**Task to complete:** In the entries below, find the line with "The height and width of the screenshot is (590, 1181)." and the line with "You are a computer-use agent. 860x571 pixels.". Return those two lines and all lines between them, exactly.

**Task inputs:**
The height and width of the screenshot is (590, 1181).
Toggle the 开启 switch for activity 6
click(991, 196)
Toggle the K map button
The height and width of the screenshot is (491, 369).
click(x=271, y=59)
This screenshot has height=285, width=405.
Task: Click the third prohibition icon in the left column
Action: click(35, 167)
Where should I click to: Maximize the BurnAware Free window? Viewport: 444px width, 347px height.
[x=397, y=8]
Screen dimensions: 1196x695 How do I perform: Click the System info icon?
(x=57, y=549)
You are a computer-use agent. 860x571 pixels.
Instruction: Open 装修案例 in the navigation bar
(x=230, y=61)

* * *

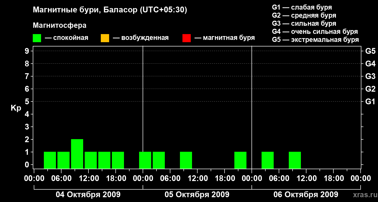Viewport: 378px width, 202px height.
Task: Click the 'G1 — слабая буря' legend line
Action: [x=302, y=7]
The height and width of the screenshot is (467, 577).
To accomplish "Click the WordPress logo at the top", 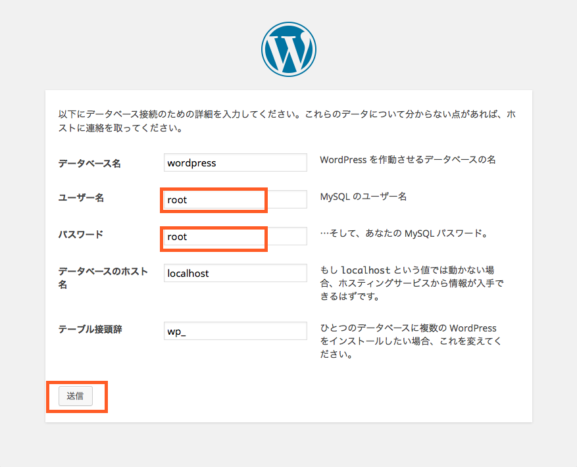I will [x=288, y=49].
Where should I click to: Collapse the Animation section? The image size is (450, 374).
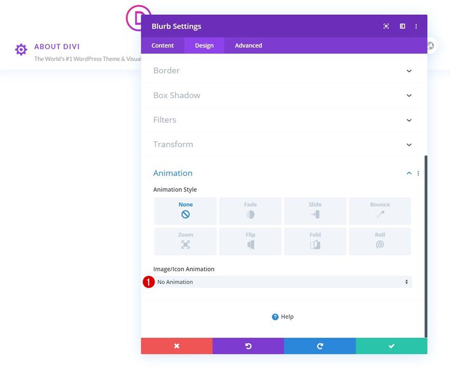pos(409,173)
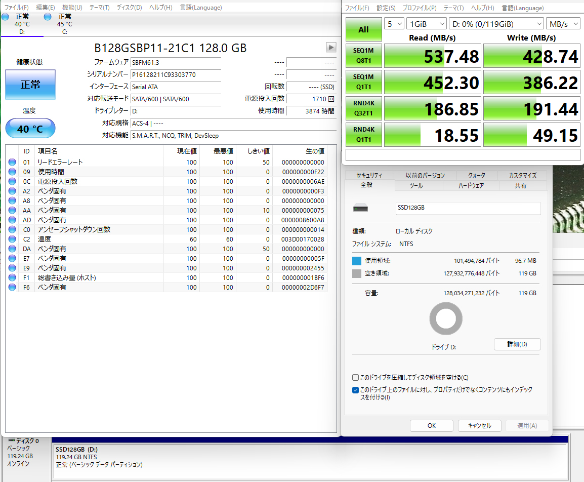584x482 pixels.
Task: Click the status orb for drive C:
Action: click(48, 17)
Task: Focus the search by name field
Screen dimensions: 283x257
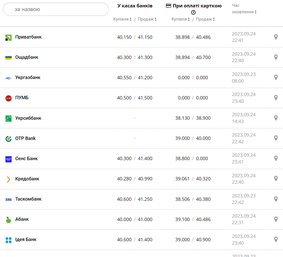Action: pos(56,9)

**Exercise result:**
The height and width of the screenshot is (590, 1181).
Toggle the 开启 switch for activity 6
click(991, 196)
Toggle the K map button
The height and width of the screenshot is (491, 369).
click(x=271, y=59)
This screenshot has height=285, width=405.
Task: Click the third prohibition icon in the left column
Action: click(35, 167)
Where should I click to: Maximize the BurnAware Free window? Viewport: 444px width, 347px height.
[x=397, y=8]
Screen dimensions: 1196x695 How do I perform: Click the System info icon?
(x=57, y=549)
You are a computer-use agent. 860x571 pixels.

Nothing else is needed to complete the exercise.